*Assignment*
Copy each line of the material in which the word "Task" appears.

——————————

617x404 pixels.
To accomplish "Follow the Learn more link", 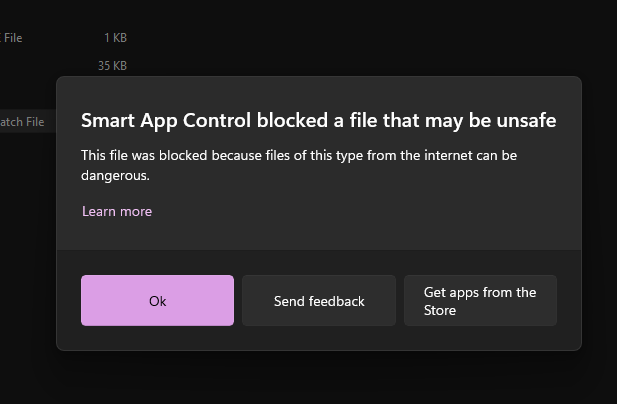I will pyautogui.click(x=117, y=211).
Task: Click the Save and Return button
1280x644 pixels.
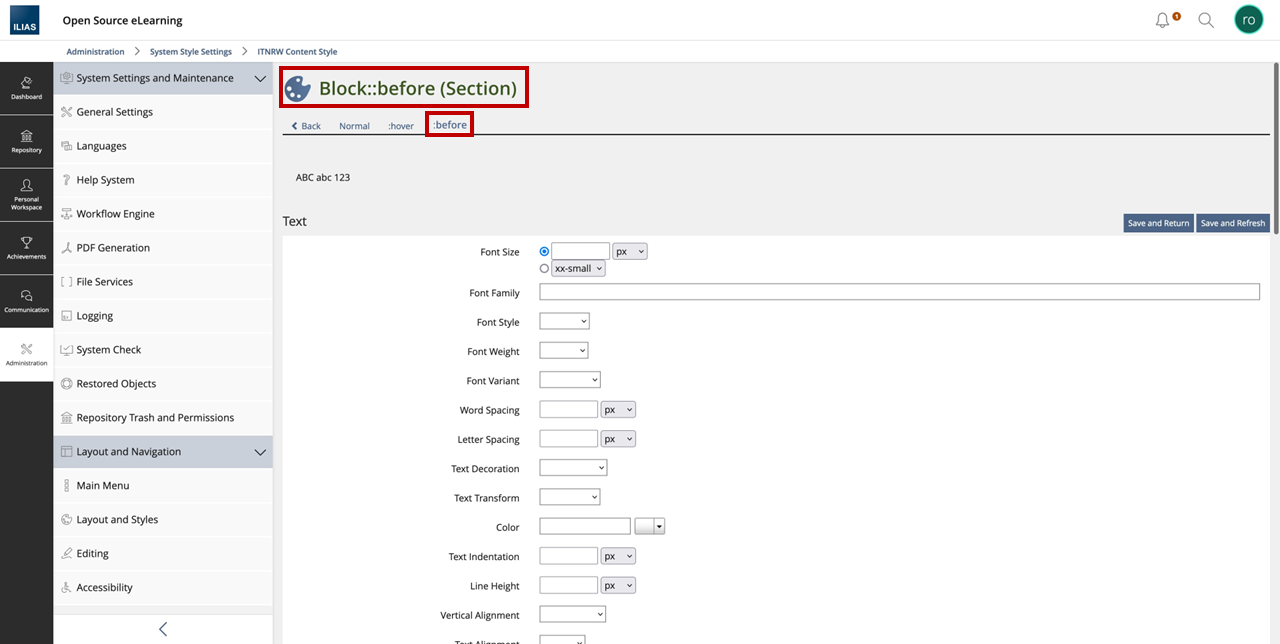Action: [1158, 223]
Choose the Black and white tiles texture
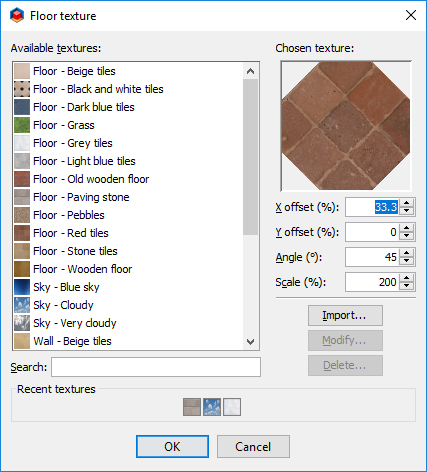This screenshot has height=472, width=427. (x=129, y=89)
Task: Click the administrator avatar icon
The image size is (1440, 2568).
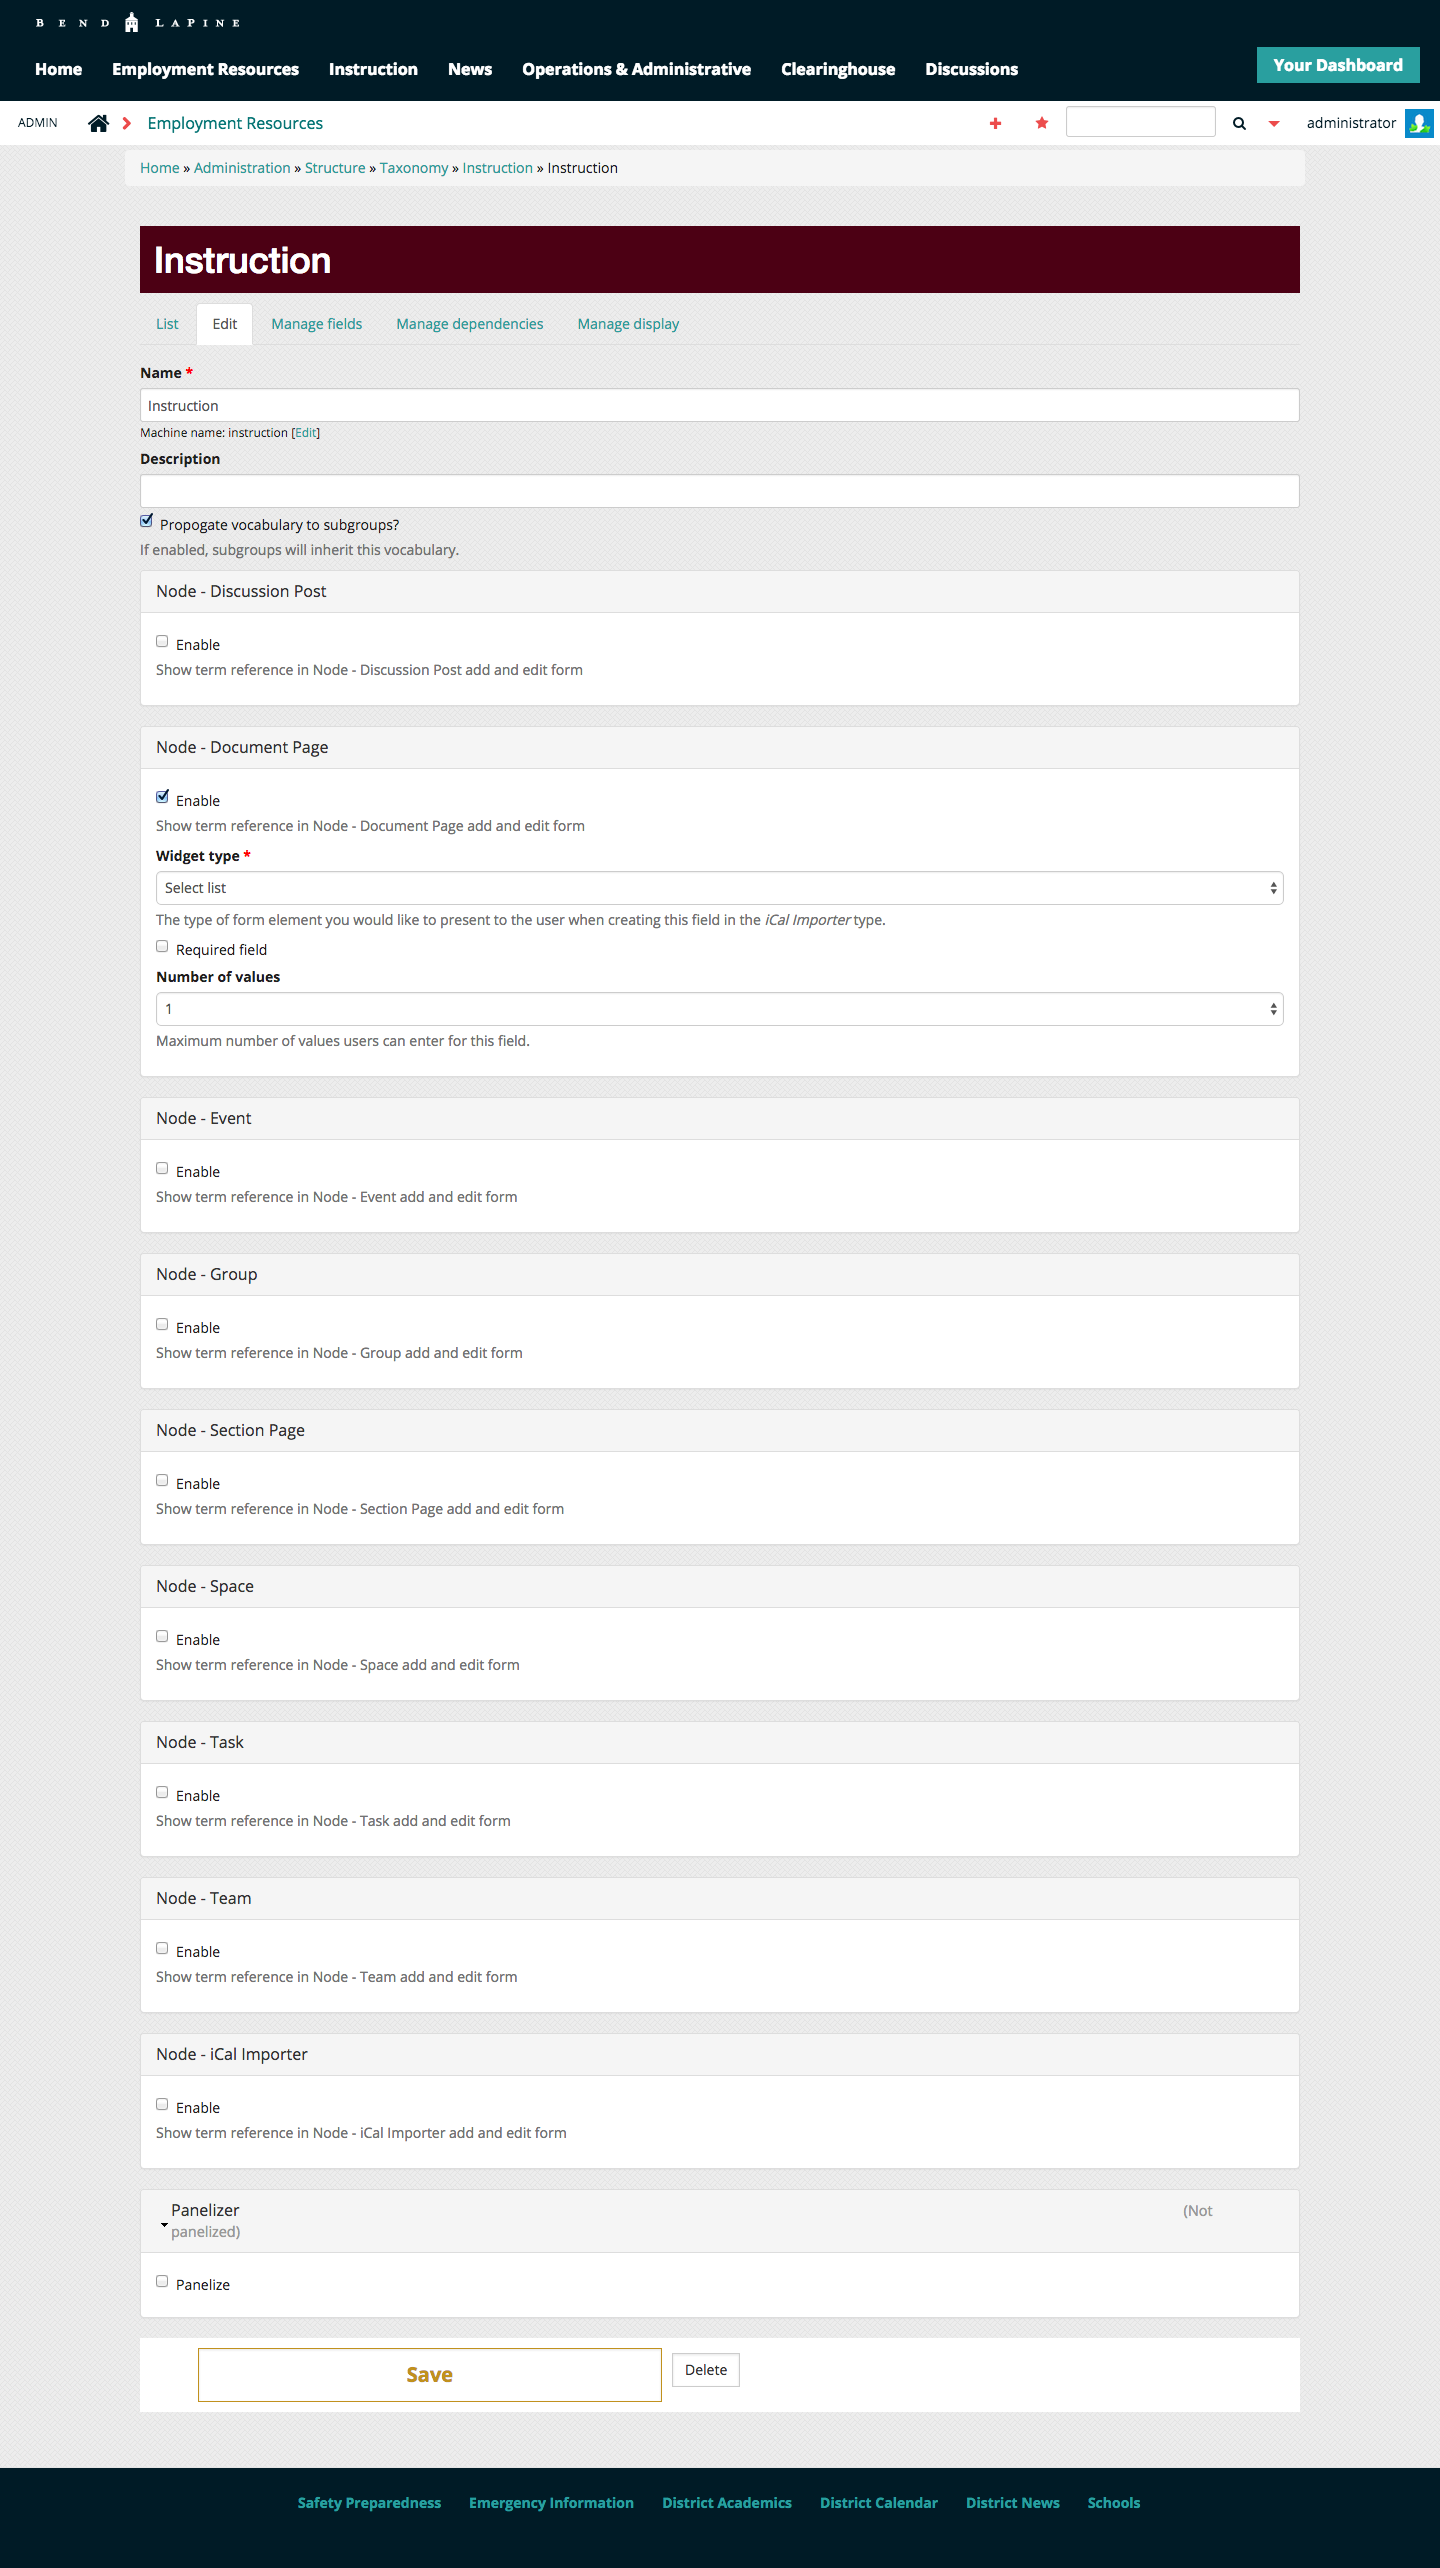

——————————

*Response area*
Task: Click the Save and Return button
Task: Click the administrator avatar icon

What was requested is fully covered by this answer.